[Collected data entries]
---+---
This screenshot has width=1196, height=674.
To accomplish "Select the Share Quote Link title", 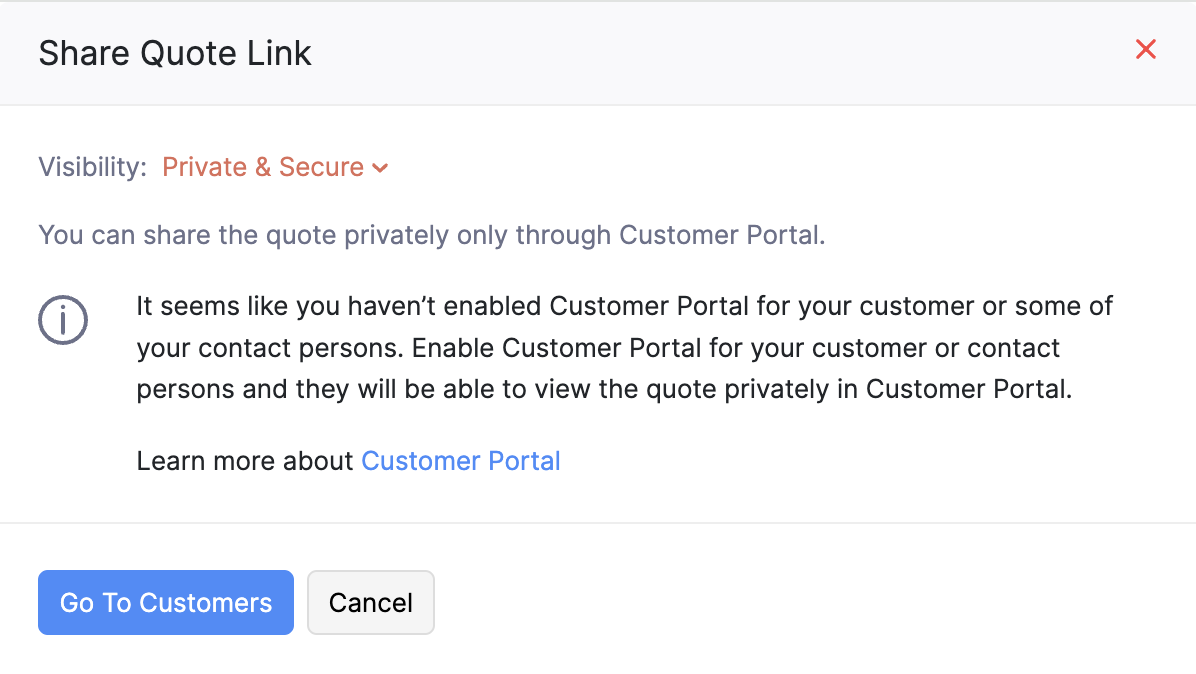I will 174,52.
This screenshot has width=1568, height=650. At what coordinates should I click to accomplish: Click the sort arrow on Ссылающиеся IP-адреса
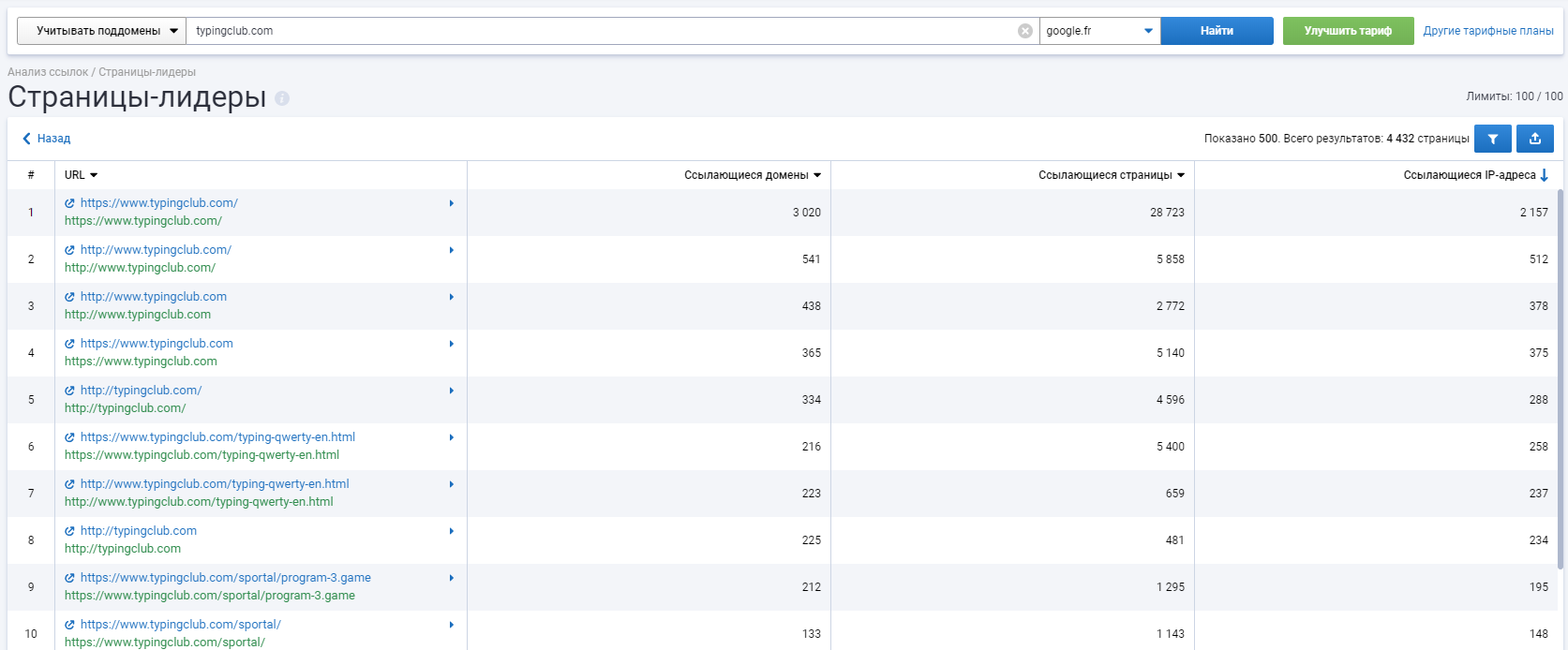tap(1545, 175)
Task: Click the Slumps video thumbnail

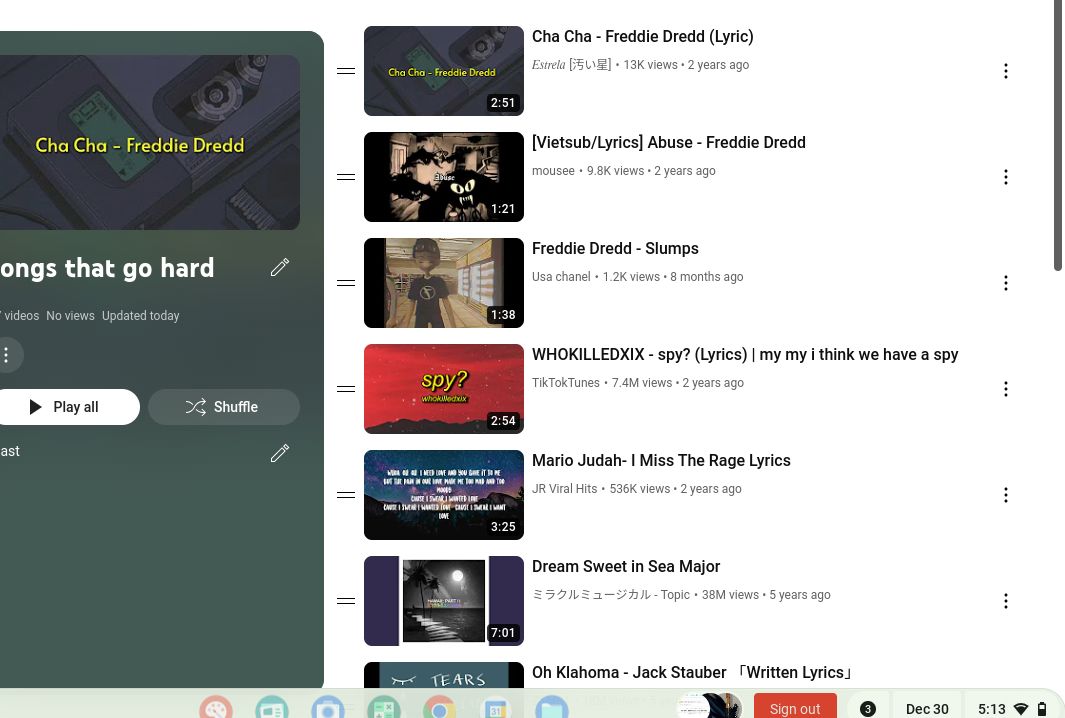Action: pos(444,283)
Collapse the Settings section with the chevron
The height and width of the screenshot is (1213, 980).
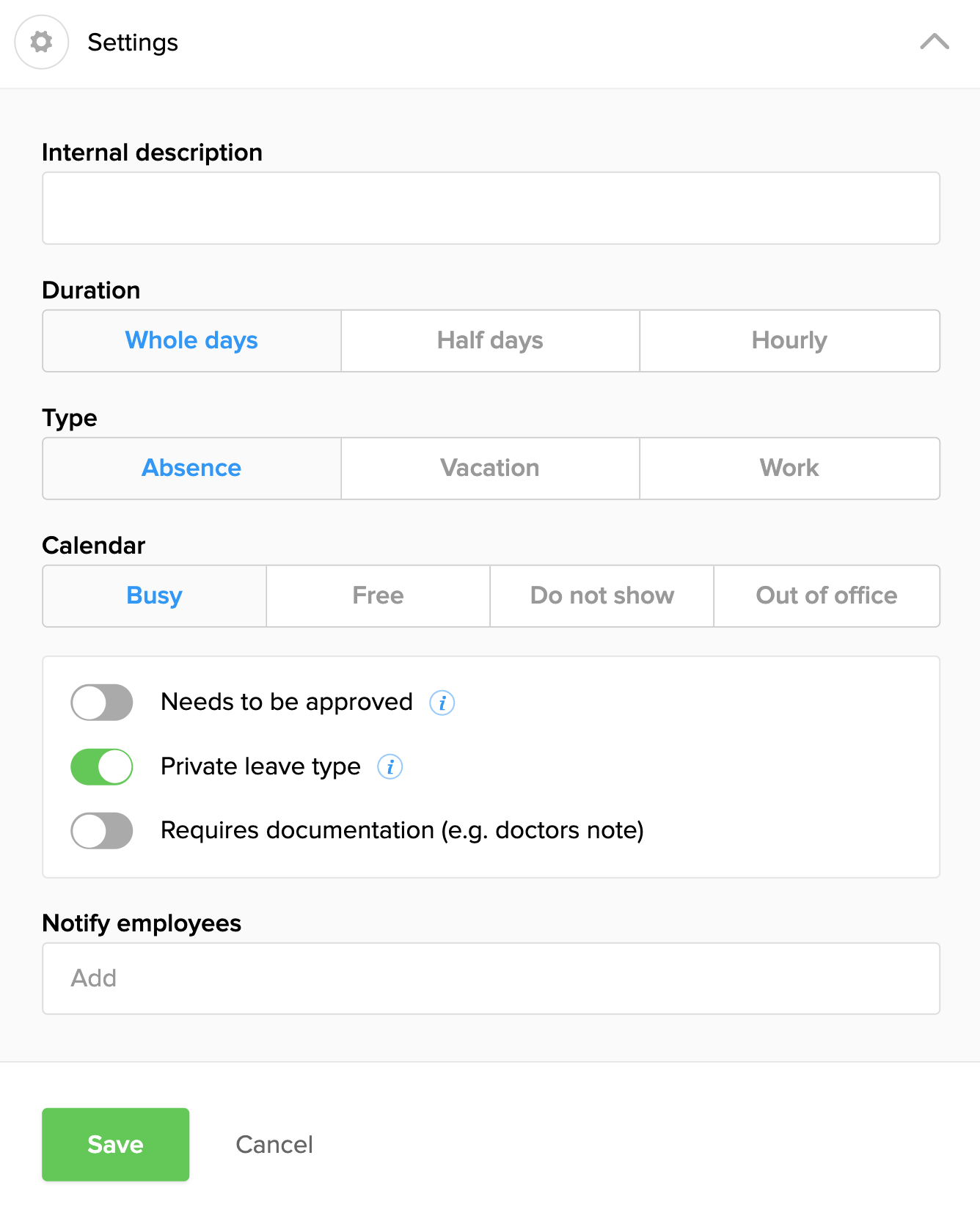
---+---
- ACTIVITY
The range to copy runs from the line with "Task: Click the Slumps video thumbnail" to the last line of the entries, both included; copy it exactly and leave out the pictures.

- TASK RESULT
Task: Click the Slumps video thumbnail

Action: pos(444,283)
Collapse the Settings section with the chevron
The height and width of the screenshot is (1213, 980).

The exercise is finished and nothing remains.